━━━━━ Information shown ━━━━━
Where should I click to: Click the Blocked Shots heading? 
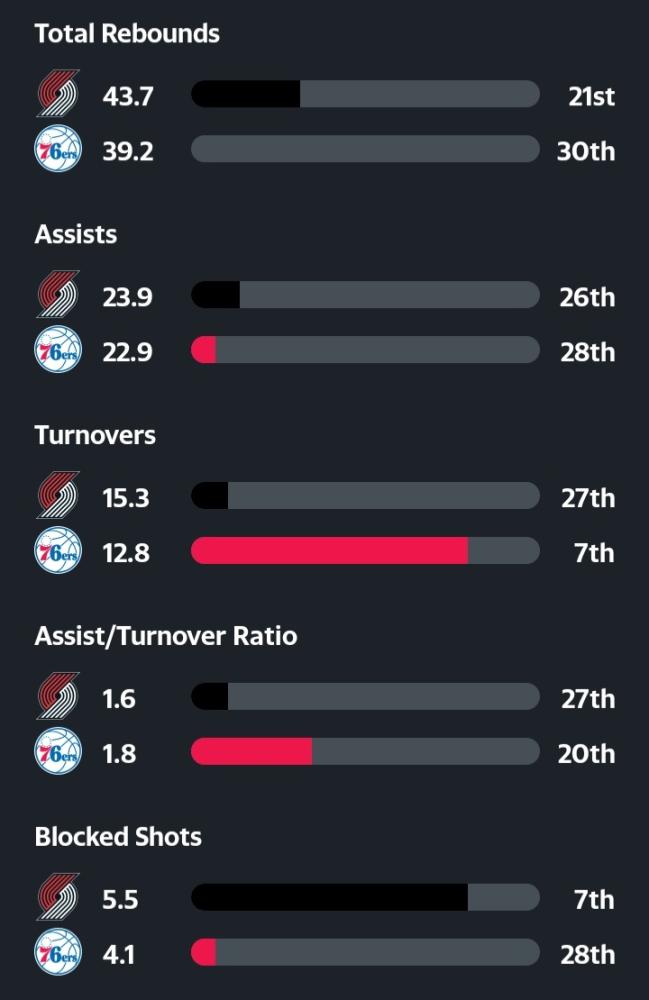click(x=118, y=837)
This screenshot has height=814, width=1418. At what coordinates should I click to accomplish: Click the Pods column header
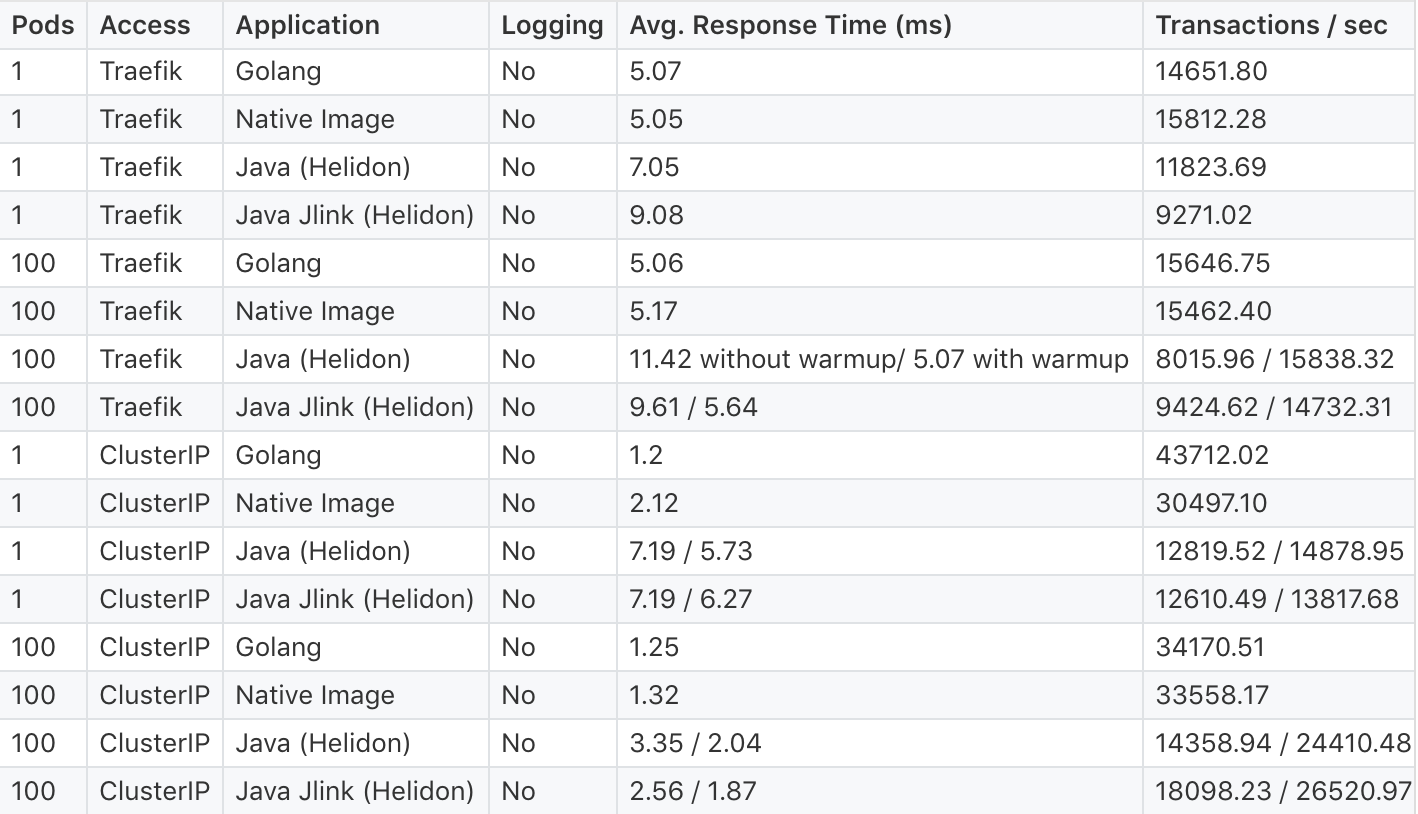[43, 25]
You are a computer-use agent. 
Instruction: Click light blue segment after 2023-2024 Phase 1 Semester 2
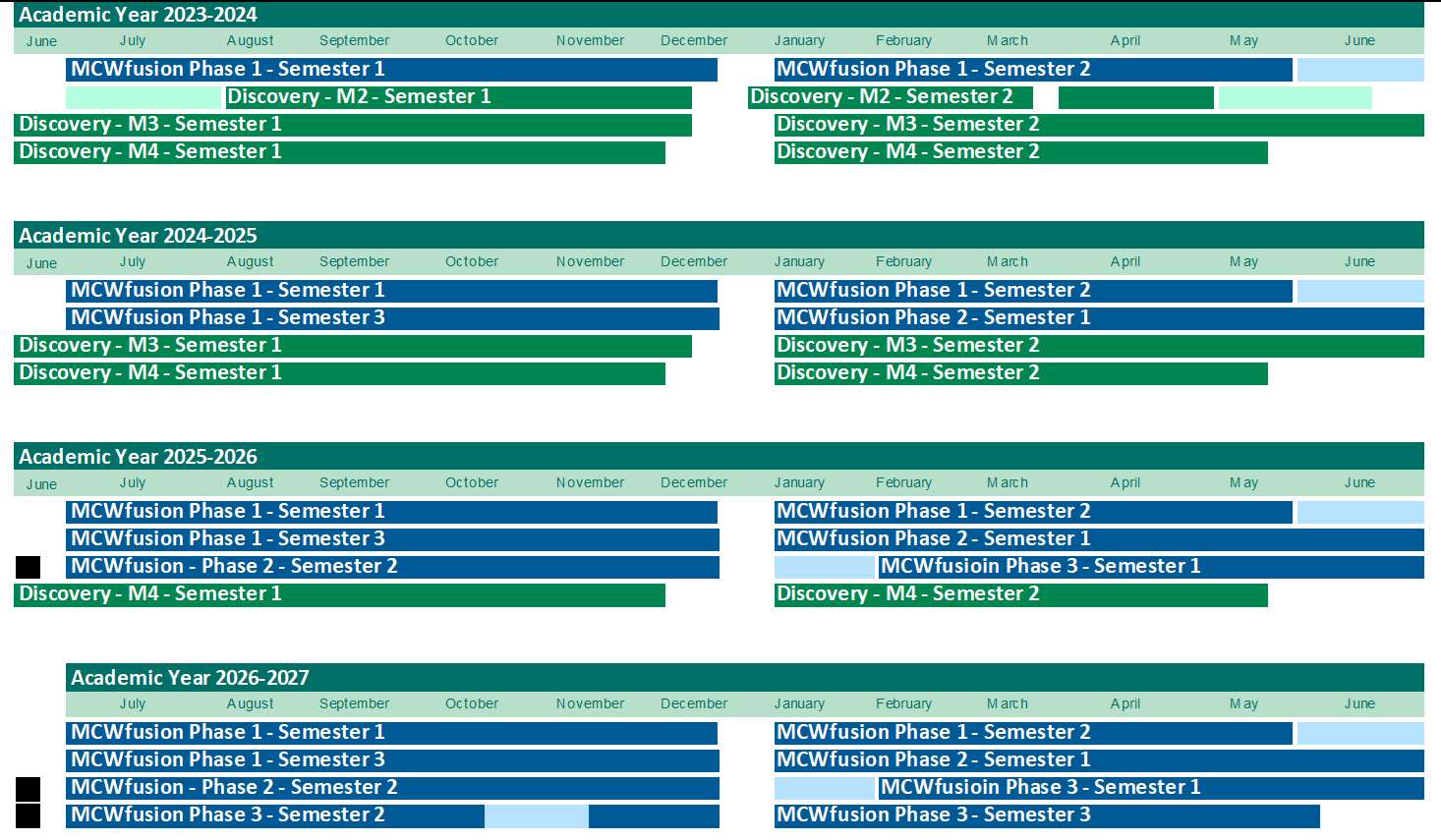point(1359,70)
━━━━━
━━━━━ Information shown ━━━━━
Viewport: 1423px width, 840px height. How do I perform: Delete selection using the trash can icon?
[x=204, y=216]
━━━━━
━━━━━ Information shown ━━━━━
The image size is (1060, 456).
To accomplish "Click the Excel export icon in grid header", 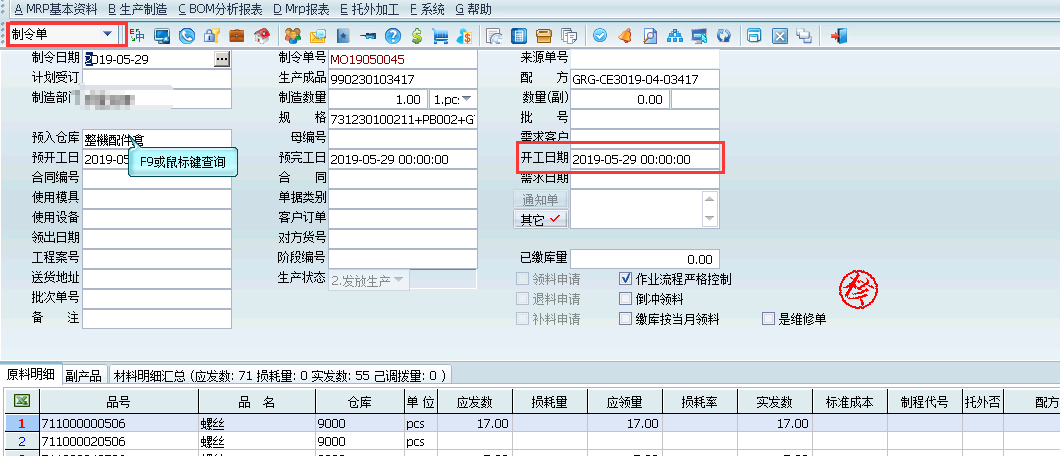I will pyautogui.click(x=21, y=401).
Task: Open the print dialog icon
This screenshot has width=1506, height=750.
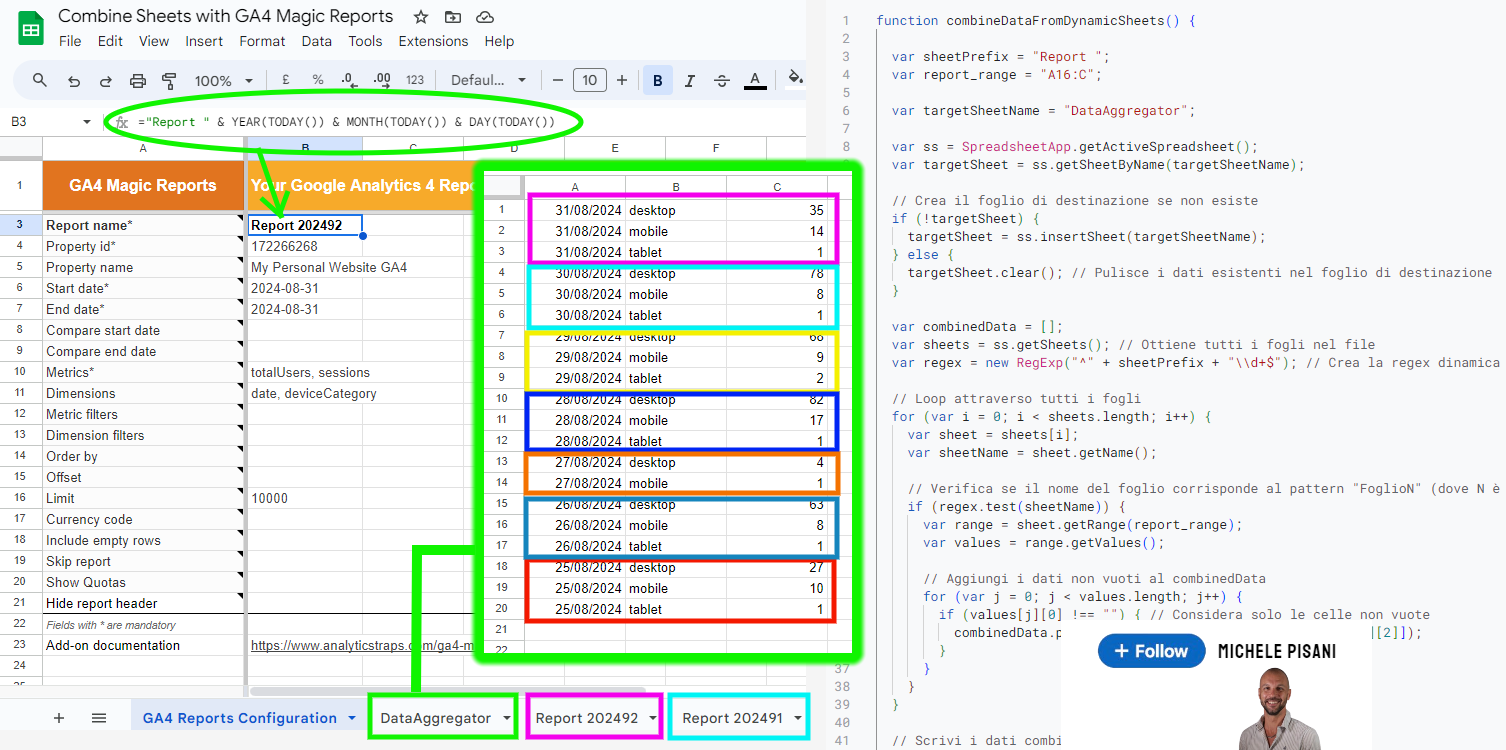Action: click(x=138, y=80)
━━━━━
* [What is expected]: Among the lines above, the one with "Where should I" opens the part to repeat and the one with "You are a computer-use agent." closes it; repeat only that part exactly, with no pictures.

* [Result of the exercise]:
Where should I click to: Click the Blocked Shots heading? 
click(x=118, y=837)
This screenshot has height=814, width=1418. At what coordinates should I click to accomplish: Click the Pods column header
[43, 25]
You are a computer-use agent. 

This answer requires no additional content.